SELECTED TEXT –
══════════

For an invention so often celebrated as revolutionary, or feared to be, the MP3 has some surprisingly distant origins. “New media,” in this case, was built on decades-old ideas and technologies. In MP3: The Meaning of a Format, McGill professor Jonathan Sterne follows the genealogy of the MP3 from primitive 19th-century telephony to the “social non-place” of BitTorrent. Fluidly thorough, Sterne compresses vast and circuitous relationships into his study of communication, keeping a B- science student like this author engaged even as Heidegger references give way to diagrammed auditory patterns. His book is, in part, a narrative of the MP3 before it was the MP3, of all the stray data that make up its song.
ca. 3500–3350 BCE
Humanity invents the wheel, tangibly demonstrating the principle of compression for the first time. In MP3, Sterne notes: “It is no accident that so many media technologies are built around spinning mechanisms. A roll of film or tape takes up less room than if it is stretched out from end to end. We could say the same for compact discs and DVDs, the platters of a hard drive, the curves of a record, the spools of paper in teletypes and telegraphs, and the spinning hands of analog clocks.”
1915-1924
Driven to “maximiz[e] profits in a context of regulated price” and drawing on the new discipline of psychoacoustics, a monopolistic AT&T gradually quadruples its phone lines’ capacity by studying the limits of human hearing and filtering together surplus frequencies. Sterne coins the term “perceptual technics” to describe this process of systematic optimization, and the resulting perceptual capital can be used both to wring out additional value and in enabling a particular innovation to function. AT&T’s Bell Labs presaged developers of the later MP3 format, which, to use the author’s words, codes audio from a CD source “in terms of a dynamically changing relationship between the signal content and the ear’s masking behavior.” Translation: MP3s only reproduce the sound they think we need to hear.

══════════

STUDY MATERIAL –

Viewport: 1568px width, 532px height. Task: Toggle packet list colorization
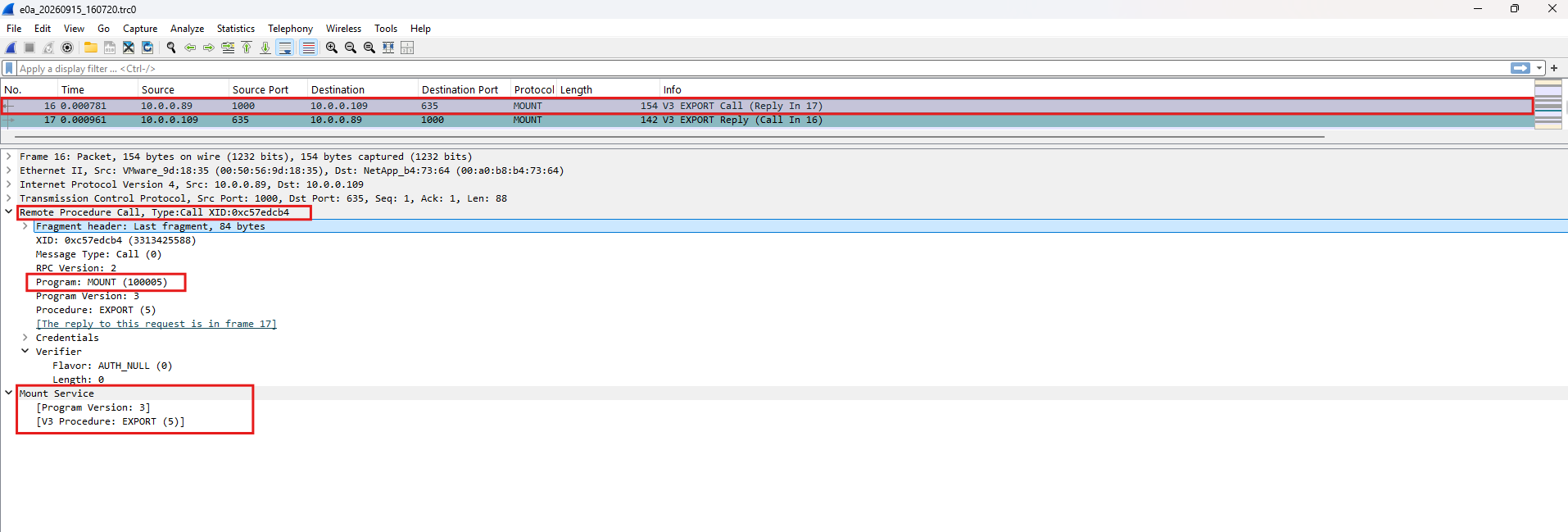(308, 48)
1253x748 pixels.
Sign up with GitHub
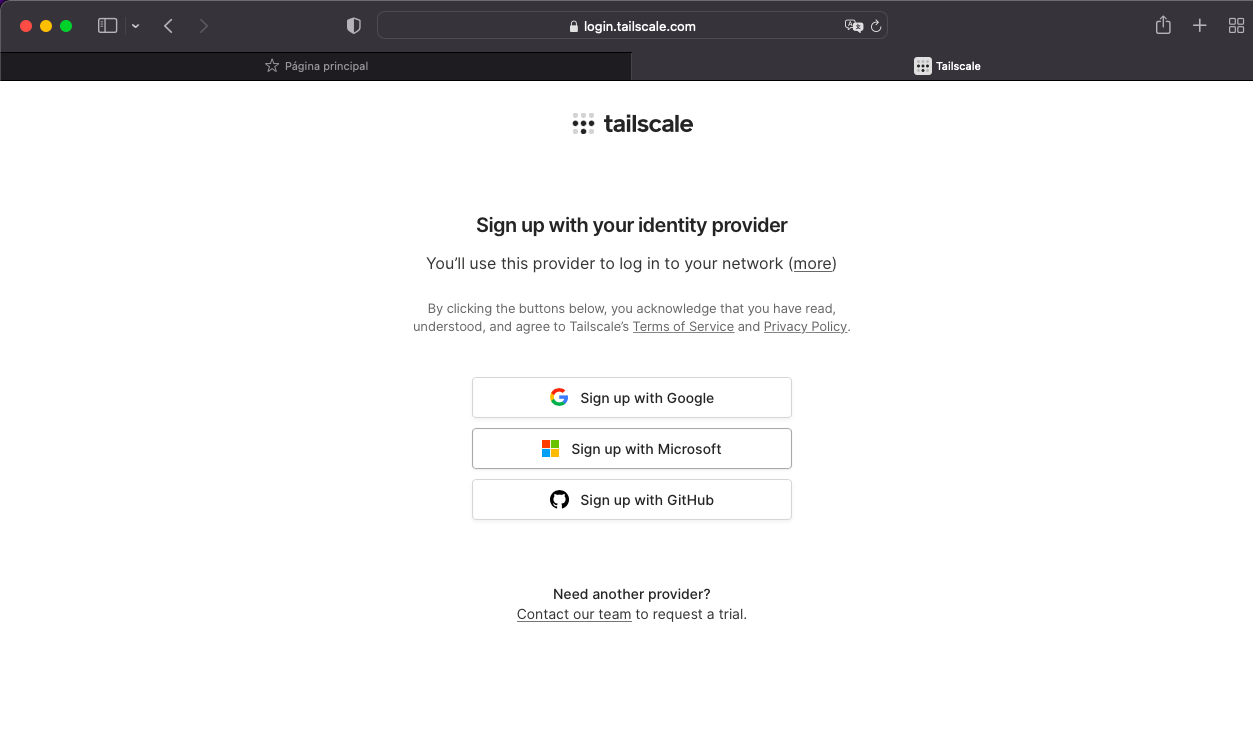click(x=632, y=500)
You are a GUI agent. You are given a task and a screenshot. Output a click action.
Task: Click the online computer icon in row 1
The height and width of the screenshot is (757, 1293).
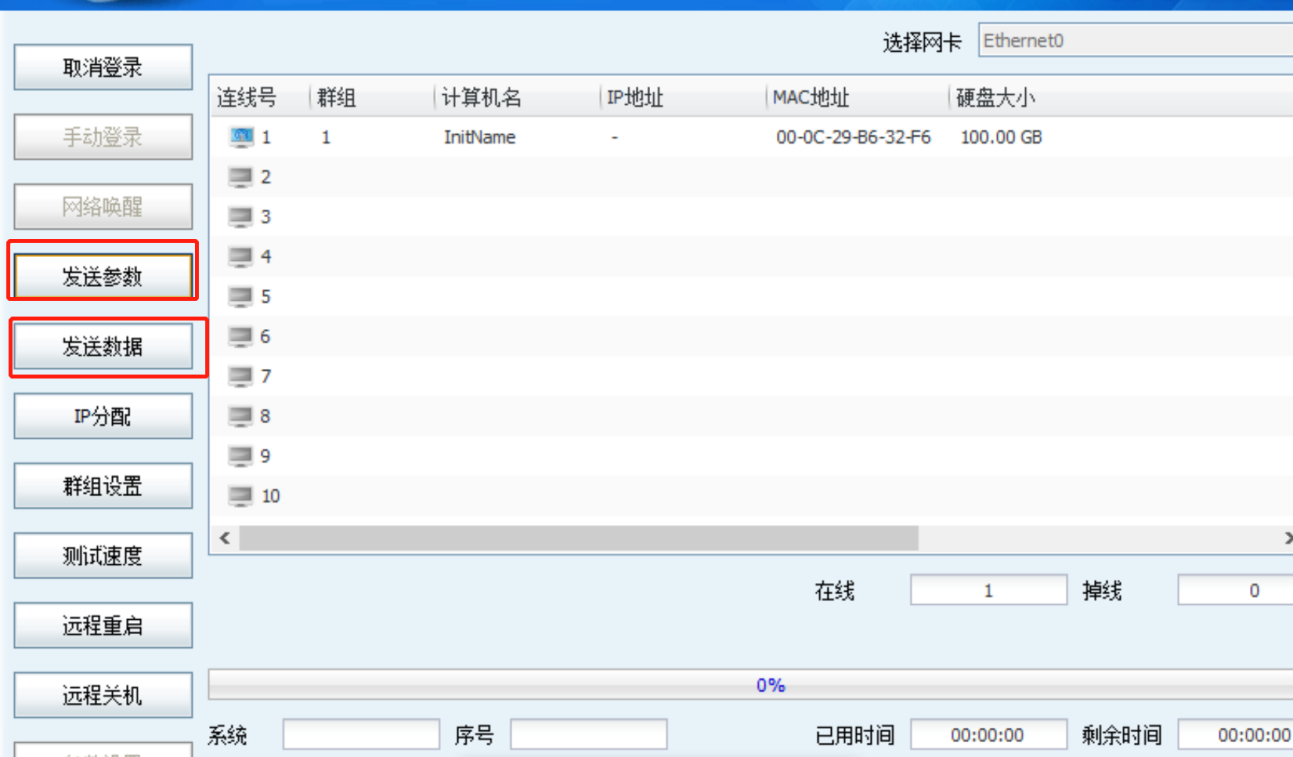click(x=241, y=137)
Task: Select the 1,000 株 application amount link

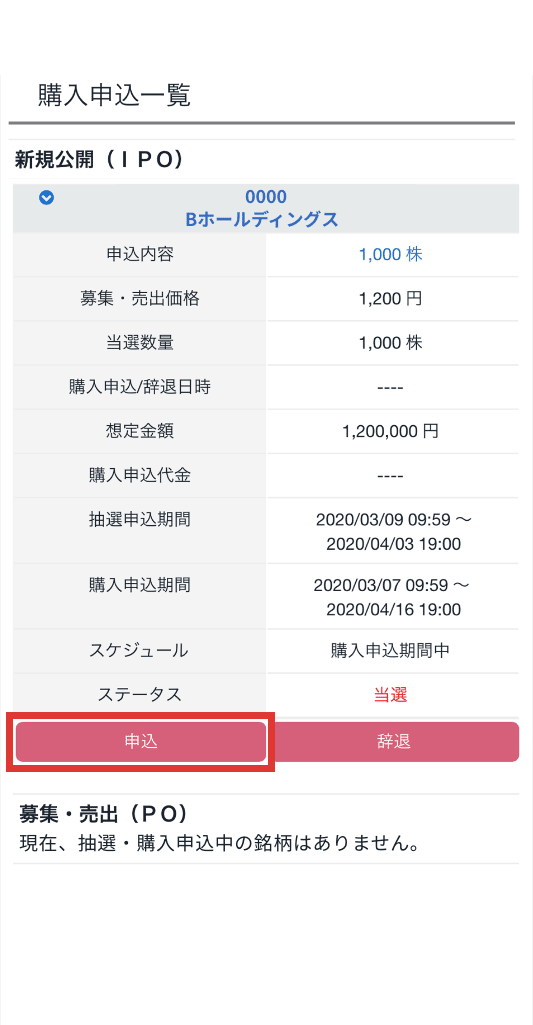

══════════

Continue the timeline of the MP3's origins, picking up after its last entry.

1929
Ernest Glen Wever and Charles W. Bray, two psychologists at Princeton University, remove the cerebrum of a cat and transform its head into a living telephone. Though its specific findings were later disproved, as Sterne notes, their experiment still anticipated later auditory research and “the conceptual collapse of life and machine” that is cybernetics. In a virtuosic sequence, Sterne traces a network of implications from Wever and Bray’s action: the animal-rights response, then and now, to scientific vivisection; the disturbing political undertones of a broadcasting device inside one’s brain; and bizarrely feline historical analogues, whether the cruel “cat piano” that an Italian prince received in 1650 or Napster’s “Kittyhead” icon, a brand meant to display rebellion which unconsciously evokes that earlier anonymous cat, “sewn into a system that it cannot comprehend.”
1948
Claude Shannon (pictured above) publishes his major article “The Mathematical Theory of Communication” in the Bell System Technical Journal, thereby founding the field of information theory. In 1937, as a 21-year-old master’s student, Shannon had applied Boolean algebra to electrical switches, arguing that such binary values could form the nervous system of a “logic machine,” and established a basis for digital computing. Later, after being hired by Bell Labs, he applied these ideas to telephony and began formulating information theory. As Sterne explains, an integral part of that work was Shannon’s focus on noise in a given system, or “entropy,” and the amount of data that can be unnoticeably discarded at any time—the principle underlying the method of “lossy” compression used to encode MP3s. His goal was “maximum efficiency,” what Sterne describes as “satisfactory symmetry between the moment of encoding and the moment of reception.”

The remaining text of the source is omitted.